◆ **Exercise aim**
Could you retype all of the records exactly, leaving out every picture?

[Dataset entries]
------------------------------------

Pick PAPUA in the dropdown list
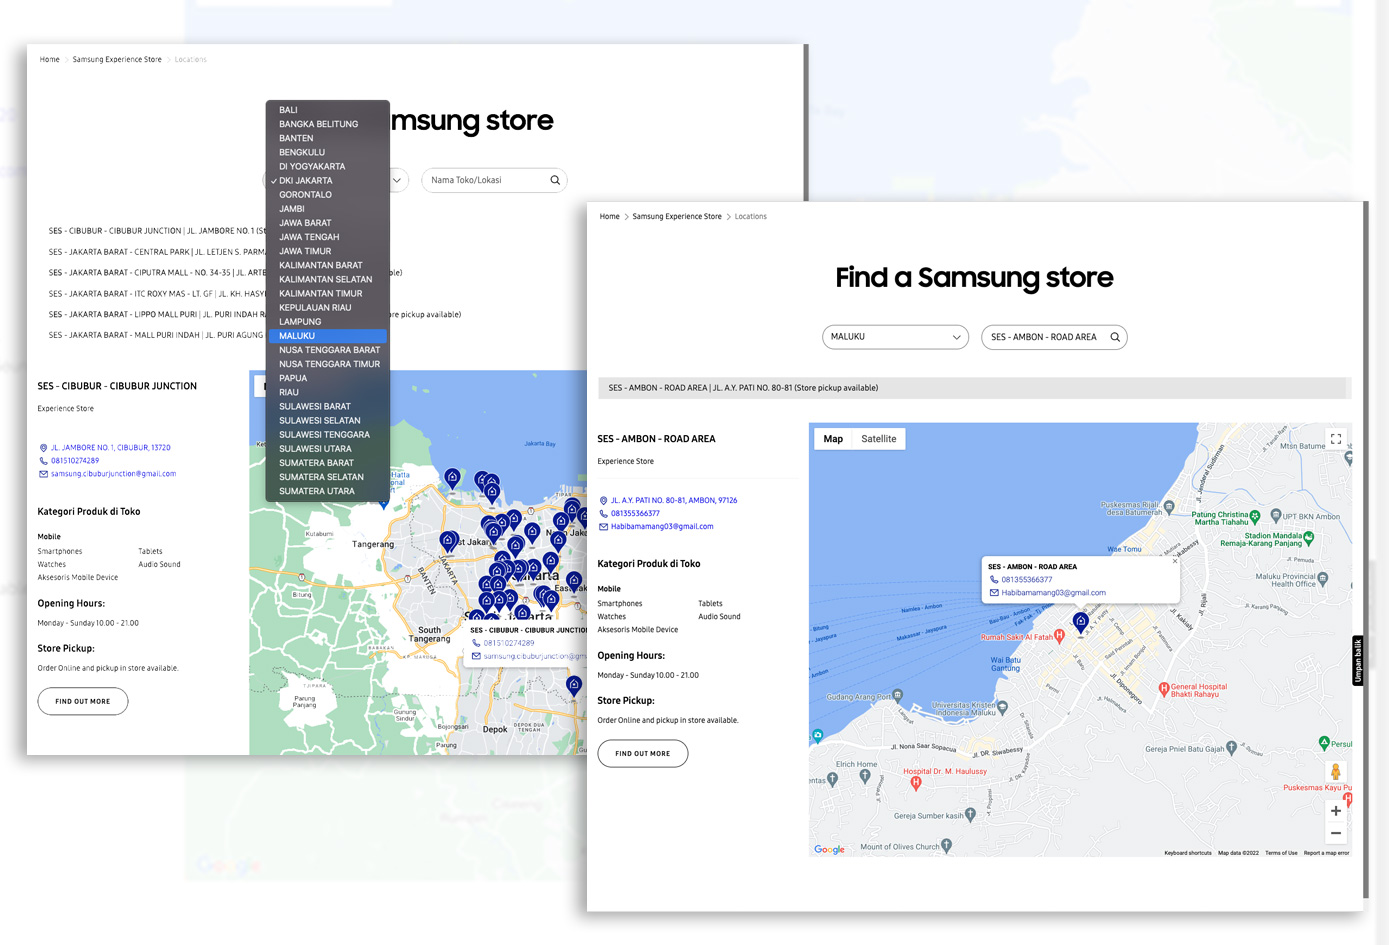The width and height of the screenshot is (1389, 945). [x=293, y=378]

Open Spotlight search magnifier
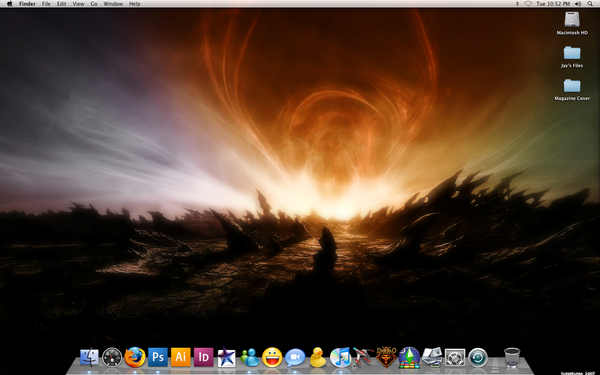click(590, 4)
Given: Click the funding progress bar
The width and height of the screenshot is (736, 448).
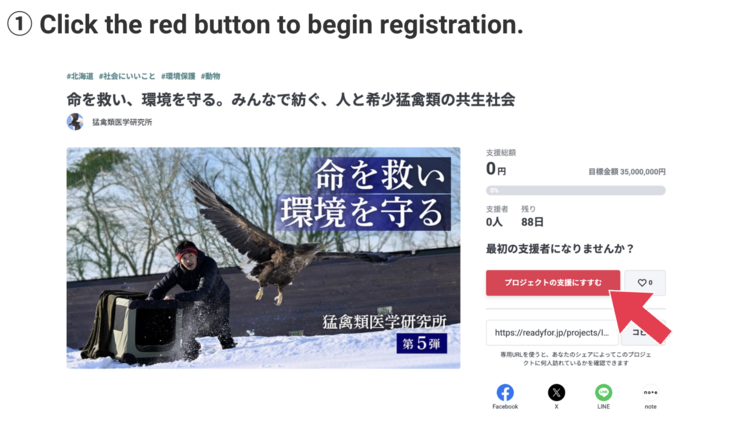Looking at the screenshot, I should click(x=575, y=190).
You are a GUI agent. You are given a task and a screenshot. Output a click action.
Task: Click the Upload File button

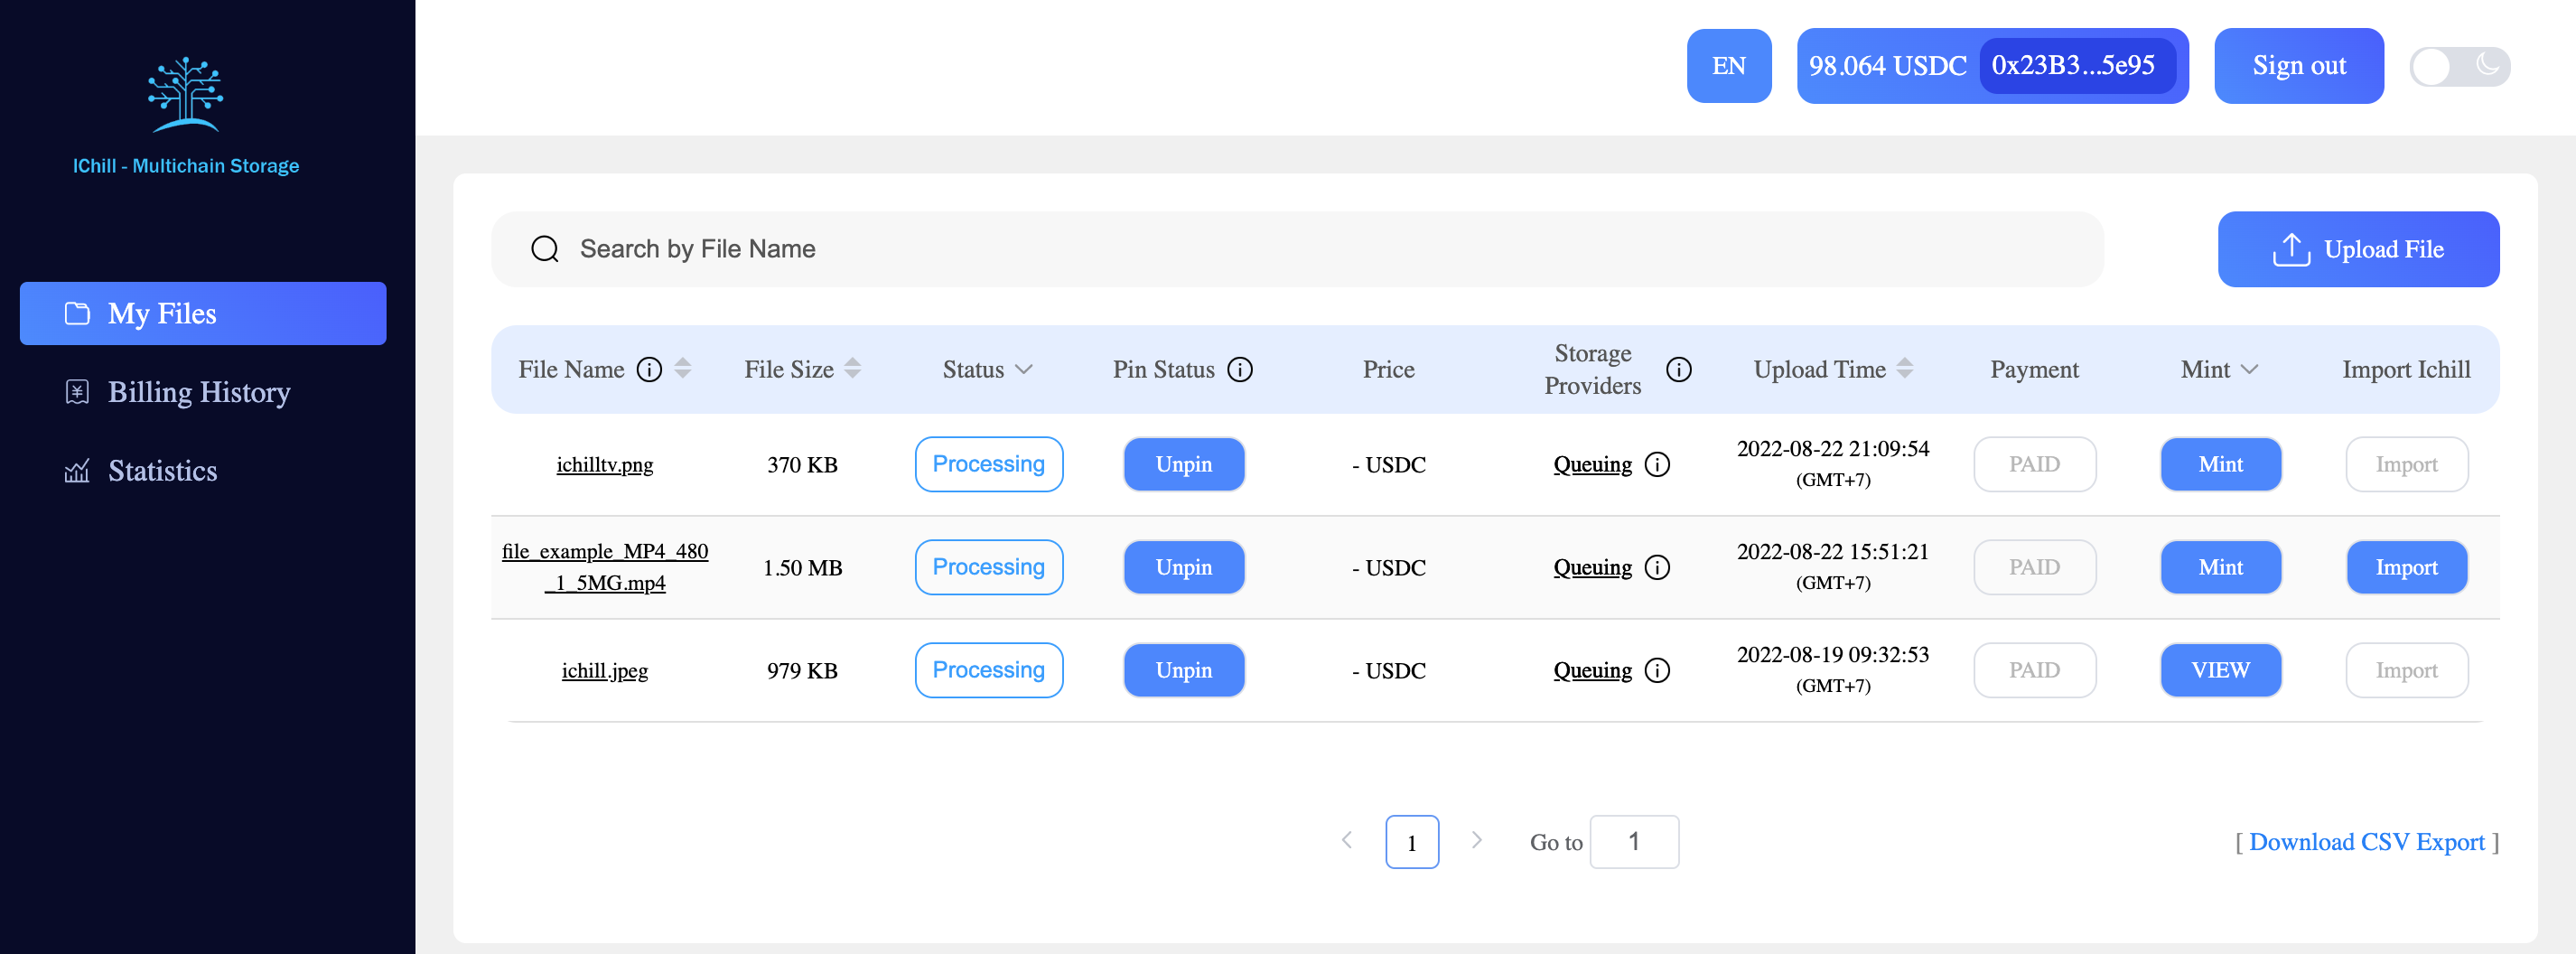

------------------------------------

◆ **Answer below**
Pick PAPUA in the dropdown list
The width and height of the screenshot is (1389, 945). [x=293, y=378]

Open Spotlight search magnifier
click(590, 4)
Given: Click the funding progress bar
The width and height of the screenshot is (736, 448).
Looking at the screenshot, I should click(x=575, y=190).
You are a GUI agent. You are given a task and a screenshot. Output a click action.
Task: Click the Upload File button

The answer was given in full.